A escritora Jeanine Cummins, branca e americana, é acusada de apropriação cultural e oportunismo racial porque não preenche os requisitos necessários, segundo os inquisidores, para exercer o ofício em seu romance “American Dirt”. Ela não pode contar a história, inventada por ela, sobre mãe e filho mexicanos, porque não tem lugar de fala. Queimem os clássicos da literatura.
Não é fascinante como o autoritarismo pode se fantasiar de defesa de direitos e de representatividade numa tentativa de censurar pensamento e produção artística, silenciando por meio desse instrumento que parece estar na moda, tanto na direita como na esquerda, que é o fascismo? Fascismo do bem, nesse caso.

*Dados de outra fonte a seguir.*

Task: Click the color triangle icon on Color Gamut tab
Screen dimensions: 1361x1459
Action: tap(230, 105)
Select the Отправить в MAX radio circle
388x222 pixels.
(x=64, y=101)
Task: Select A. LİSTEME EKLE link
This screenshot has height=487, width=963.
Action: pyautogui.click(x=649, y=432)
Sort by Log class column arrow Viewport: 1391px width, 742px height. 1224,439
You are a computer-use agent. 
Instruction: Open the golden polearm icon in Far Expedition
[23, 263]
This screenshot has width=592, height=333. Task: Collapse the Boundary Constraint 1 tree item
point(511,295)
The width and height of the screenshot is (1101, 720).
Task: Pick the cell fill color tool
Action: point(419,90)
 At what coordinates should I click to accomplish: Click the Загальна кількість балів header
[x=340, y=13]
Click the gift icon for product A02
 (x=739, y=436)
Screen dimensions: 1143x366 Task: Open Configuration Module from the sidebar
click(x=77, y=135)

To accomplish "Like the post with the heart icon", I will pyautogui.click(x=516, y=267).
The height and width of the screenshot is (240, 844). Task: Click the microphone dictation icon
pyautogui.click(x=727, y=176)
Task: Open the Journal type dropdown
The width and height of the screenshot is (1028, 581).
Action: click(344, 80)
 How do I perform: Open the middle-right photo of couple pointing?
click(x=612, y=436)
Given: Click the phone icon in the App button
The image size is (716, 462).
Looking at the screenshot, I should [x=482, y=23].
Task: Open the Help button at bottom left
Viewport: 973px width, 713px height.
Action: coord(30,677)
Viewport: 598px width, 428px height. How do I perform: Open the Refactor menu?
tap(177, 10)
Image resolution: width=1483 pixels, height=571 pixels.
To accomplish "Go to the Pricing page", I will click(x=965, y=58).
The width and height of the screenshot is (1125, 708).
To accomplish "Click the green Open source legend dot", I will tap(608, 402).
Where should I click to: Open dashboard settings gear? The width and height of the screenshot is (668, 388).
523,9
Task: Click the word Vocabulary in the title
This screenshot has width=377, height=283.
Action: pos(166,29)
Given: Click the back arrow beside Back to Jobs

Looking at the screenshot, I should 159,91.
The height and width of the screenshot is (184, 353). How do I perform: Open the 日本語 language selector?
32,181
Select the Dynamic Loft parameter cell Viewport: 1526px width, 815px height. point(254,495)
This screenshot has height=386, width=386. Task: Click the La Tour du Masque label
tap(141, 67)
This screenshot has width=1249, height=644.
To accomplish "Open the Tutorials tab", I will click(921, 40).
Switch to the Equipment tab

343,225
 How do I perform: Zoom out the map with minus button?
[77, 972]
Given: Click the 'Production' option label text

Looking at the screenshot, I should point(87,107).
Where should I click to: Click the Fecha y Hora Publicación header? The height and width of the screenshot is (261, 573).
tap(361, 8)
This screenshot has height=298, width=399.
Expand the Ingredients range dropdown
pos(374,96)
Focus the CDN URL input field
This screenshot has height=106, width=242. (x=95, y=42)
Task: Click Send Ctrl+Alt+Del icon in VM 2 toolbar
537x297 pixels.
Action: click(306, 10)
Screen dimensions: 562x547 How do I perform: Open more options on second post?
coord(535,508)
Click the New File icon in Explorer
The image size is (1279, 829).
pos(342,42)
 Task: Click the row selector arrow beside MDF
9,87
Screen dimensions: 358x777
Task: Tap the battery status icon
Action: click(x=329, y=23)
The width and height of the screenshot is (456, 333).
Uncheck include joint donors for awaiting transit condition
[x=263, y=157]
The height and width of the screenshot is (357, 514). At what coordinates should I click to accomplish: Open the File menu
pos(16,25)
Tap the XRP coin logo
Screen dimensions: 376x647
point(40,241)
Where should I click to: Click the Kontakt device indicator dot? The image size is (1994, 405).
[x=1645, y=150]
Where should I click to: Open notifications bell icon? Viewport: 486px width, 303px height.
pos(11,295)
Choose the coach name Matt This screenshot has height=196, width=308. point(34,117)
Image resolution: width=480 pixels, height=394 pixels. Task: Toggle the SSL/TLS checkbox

Para os fascistas do bem, a vida e a arte precisam seguir suas regras. Defendem as liberdades dos seus, mas são igualmente eficientes em levantar as tochas da inquisição para vozes dissonantes ou para as que não sejam as suas próprias, como no caso Cummins. Chamam os outros de fascistas enquanto apelam também à censura, aos discursos de ódio e aos linchamentos, alegando defender minorias e lutar contra desigualdades.
Outro exemplo de como a patrulha tenta cercear manifestações individuais por uma “boa causa” está na “carta das francesas”, que contestava pontos do movimento MeToo. Não entro no mérito da carta, apenas destaco um trecho. Algumas artistas que assinaram o documento disseram que os editores têm pedido que criem personagens masculinos menos sexistas. Já imaginou, que maravilha, fazemos de conta que o mundo não é machista e assim produzimos livros em que a vida é limpinha?!
A discussão sobre representatividade, sobre a importância de mais diversidade nas artes, na política, no mercado de trabalho é necessária, claro, mas não pode se sobrepor à liberdade de expressão. A defesa de tais pontos não deveria permitir que se criem mecanismos de opressão em nome de uma suposta sociedade mais justa.